Dalam forum tersebut, Wamenkeu Anggito menyoroti pentingnya literasi dan edukasi ekonomi syariah bagi masyarakat. Menurutnya, masih banyak yang belum memahami prinsip-prinsip dasar ekonomi syariah serta manfaatnya dalam kehidupan sehari-hari. Oleh karena itu, pemerintah berkomitmen untuk terus menyebarluaskan informasi dan meningkatkan pemahaman masyarakat terhadap sistem keuangan berbasis syariah.
“Prinsipnya, ekonomi syariah itu inklusif, bukan eksklusif. Pemerintah membuka kesempatan bagi semua pihak untuk memanfaatkannya. Dari sisi kebijakan, kami mendorong edukasi, literasi, serta memberikan akses bagi para investor pemula,” ujar Wamenkeu.
Salah satu langkah strategis yang dilakukan pemerintah dalam menarik minat masyarakat, khususnya investor pemula, adalah dengan menghadirkan berbagai instrumen investasi berbasis syariah. Beberapa di antaranya adalah sukuk ritel, saham syariah, dan reksa dana syariah. Instrumen-instrumen ini dirancang agar dapat diakses oleh masyarakat luas dengan modal awal yang terjangkau.

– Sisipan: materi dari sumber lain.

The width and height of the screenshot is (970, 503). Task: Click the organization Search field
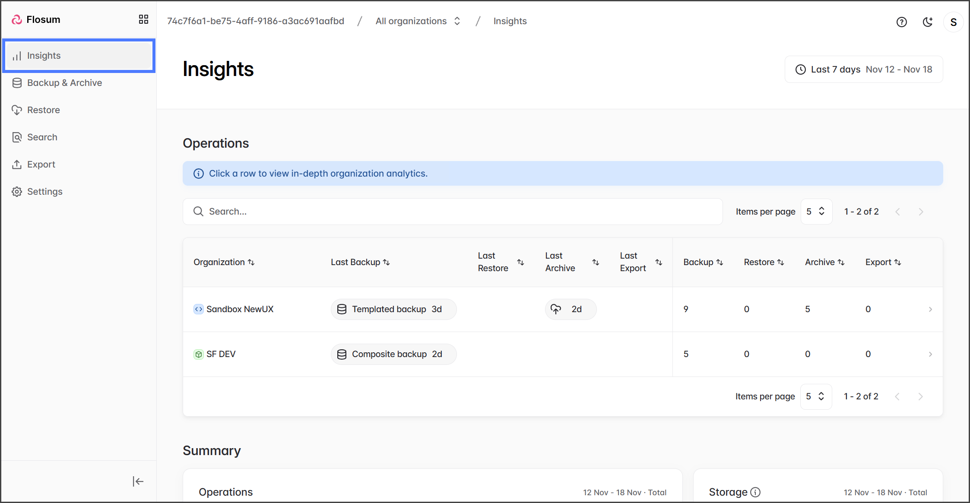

“Kita punya sukuk ritel, saham, dan reksa dana syariah yang bisa diakses oleh investor pemula. Dengan hanya Rp100.000, masyarakat sudah bisa menjadi investor syariah. Ini adalah salah satu cara yang kami gunakan untuk memperluas akses,” tambahnya.
Selain itu, pemerintah juga aktif dalam memfasilitasi UMKM agar lebih mudah mendapatkan akses pembiayaan berbasis syariah. Melalui perbankan syariah dan lembaga keuangan syariah lainnya, UMKM diberikan kesempatan untuk memperoleh pendanaan dengan sistem yang lebih adil dan sesuai dengan prinsip syariah. Upaya ini diharapkan dapat mendorong pertumbuhan sektor UMKM sekaligus memperkuat ekosistem ekonomi syariah di Indonesia.

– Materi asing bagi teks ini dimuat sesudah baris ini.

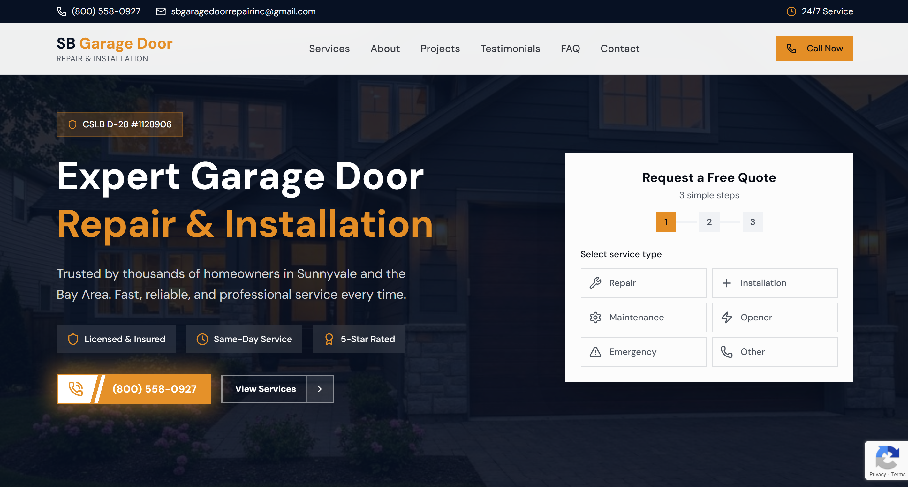
Task: Select the Repair wrench icon
Action: (596, 283)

Meski demikian, Wamenkeu Anggito menegaskan bahwa masyarakat tetap memiliki kebebasan dalam memilih produk dan layanan keuangan yang sesuai dengan kebutuhan mereka. Menurutnya, keberhasilan ekonomi syariah tidak hanya bergantung pada kebijakan pemerintah, tetapi juga pada daya saing industri keuangan syariah dalam memberikan layanan terbaik kepada masyarakat.
“Pada akhirnya, persaingan terjadi pada kualitas layanan dan profesionalisme. Masyarakat akan memilih produk keuangan, baik konvensional maupun syariah, yang memberikan manfaat terbaik bagi mereka. Jadi, industri keuangan syariah harus bisa menawarkan harga dan layanan yang kompetitif,” jelas Wamenkeu.
Dengan berbagai kebijakan dan strategi yang telah diterapkan, pemerintah optimis bahwa ekonomi syariah akan terus berkembang dan menjadi salah satu pilar utama dalam pertumbuhan ekonomi nasional. Pemerintah pun berkomitmen untuk terus menciptakan ekosistem yang inklusif dan ramah bagi perkembangan ekonomi syariah di Indonesia.